A couple of reasons - I switched from Pop! OS to OpenSUSE Tumbleweed, and the Docker version in the repository is 24.07 compared to 25.02 (the current version of Docker) with the official Docker site only supporting SLES on s390x, not Tumbleweed on x86_64. The main reason though is that it can run without root which is appealing; apparently I have a lot to learn on setting that up. The glib statements of ‘drop in replacement’ that I"ve seen isn’t quite accurate apparently outside of the commandline options.
Comment on Podman - container exits without logs
faethon@lemmy.world 9 months ago
just curious; why would you like to use podman over docker? I have a lot of docker containers running, wondering if I should switch to podman.
bravemonkey@lemmy.ca 9 months ago
vojel@discuss.tchncs.de 9 months ago
No daemon needed, better security because of rootless approach, but well docker also runs rootless nowadays. Podman came up from frustration from Red Hat over docker, that’s why they developed their own thing. Afaik it is nearly full compatible and can be used as a drop in replacement for docker.

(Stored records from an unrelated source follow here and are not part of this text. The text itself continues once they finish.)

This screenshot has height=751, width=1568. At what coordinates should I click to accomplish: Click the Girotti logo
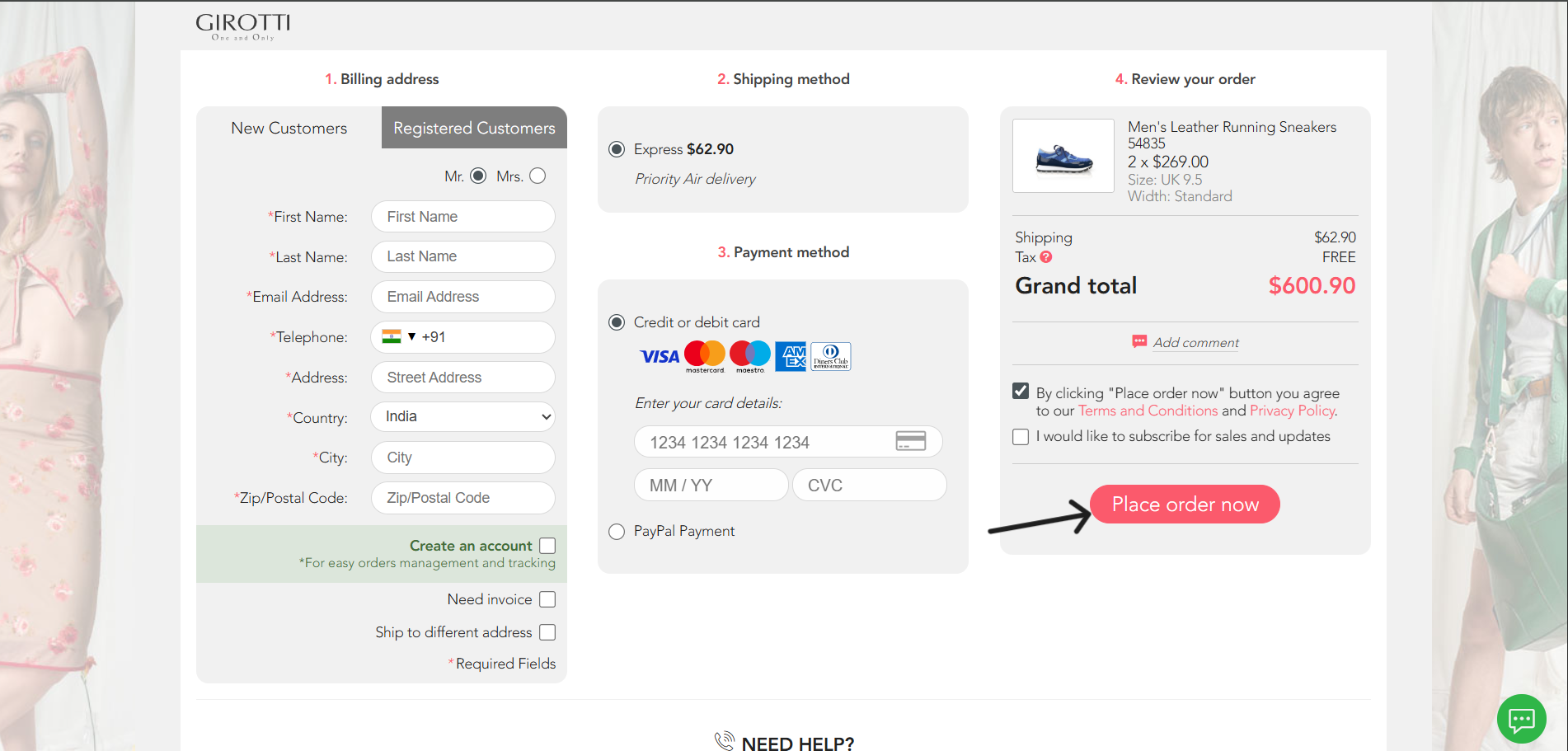[242, 26]
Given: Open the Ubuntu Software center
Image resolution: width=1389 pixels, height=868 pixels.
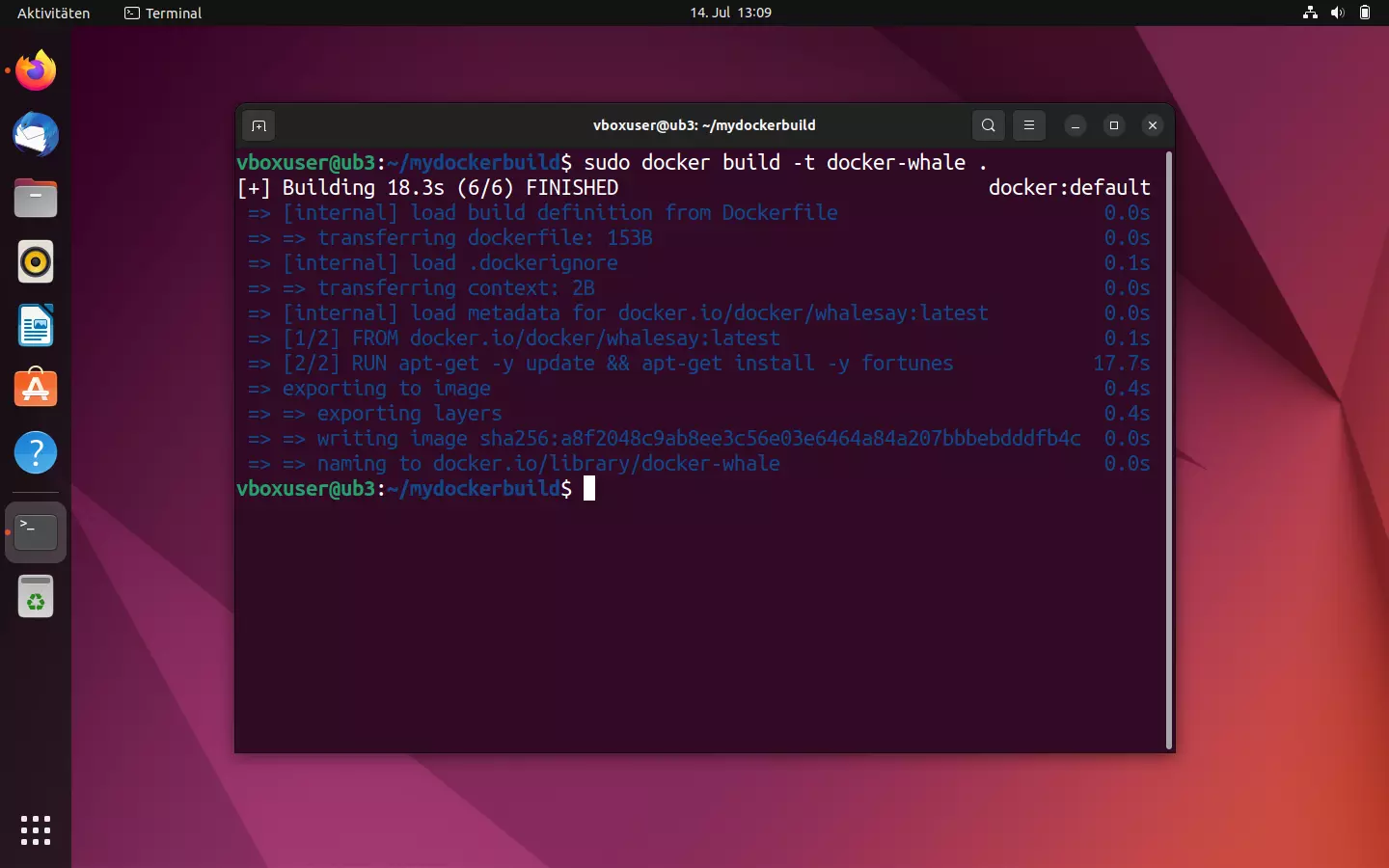Looking at the screenshot, I should pos(35,388).

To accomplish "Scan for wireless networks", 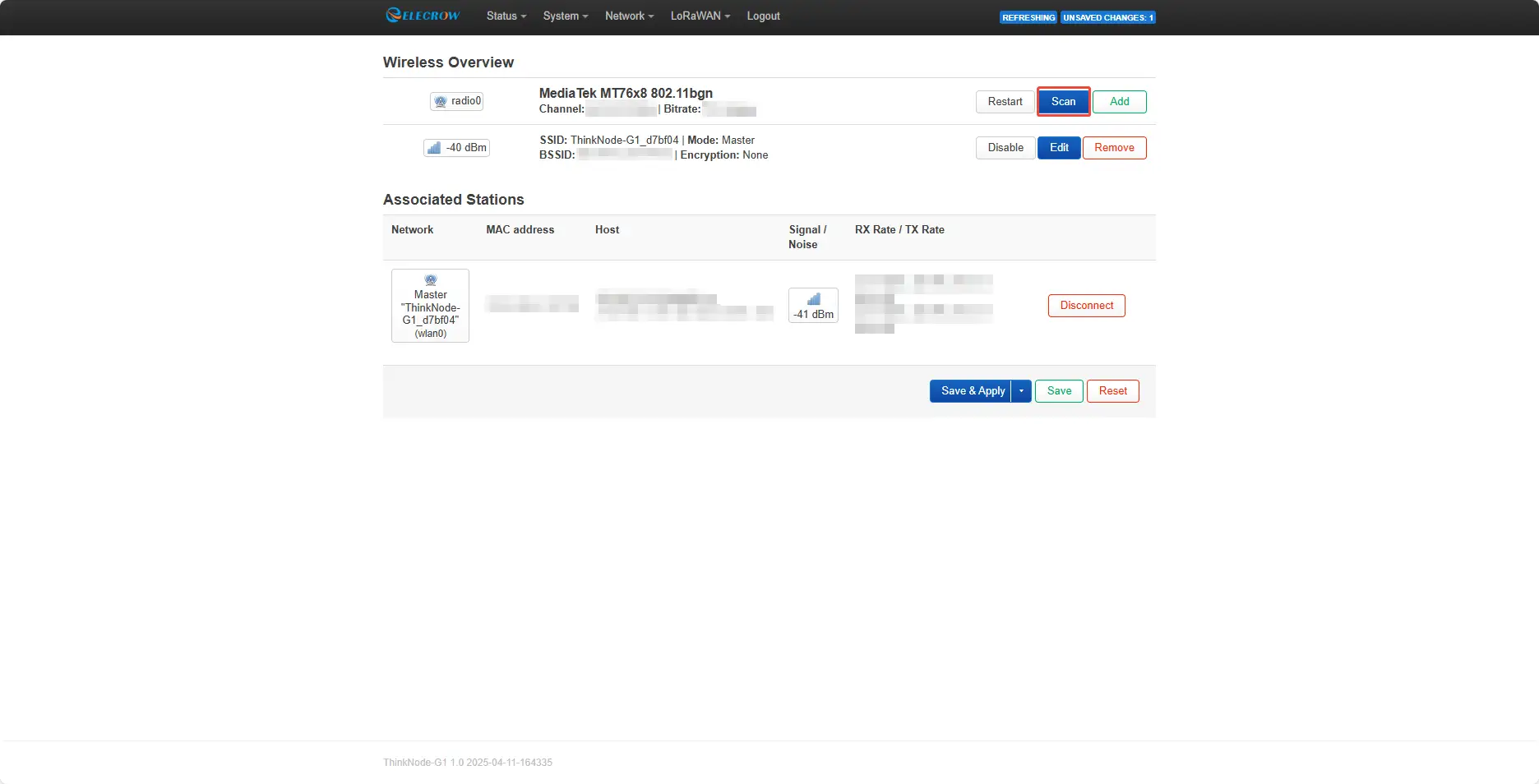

faethon@lemmy.world 9 months ago
interesting! So I should be able to throw my docker-compose yamls directly at Podman and be good to go?
poVoq@slrpnk.net 9 months ago
No, docker-compose is where Podman differs. There are some 3rd party attempts to make it compatible via podman-compose, but most people agree that the Systemd integration of Podman is better anyways and if you really need advanced orchestration then you can use K8 helmcharts with Podman.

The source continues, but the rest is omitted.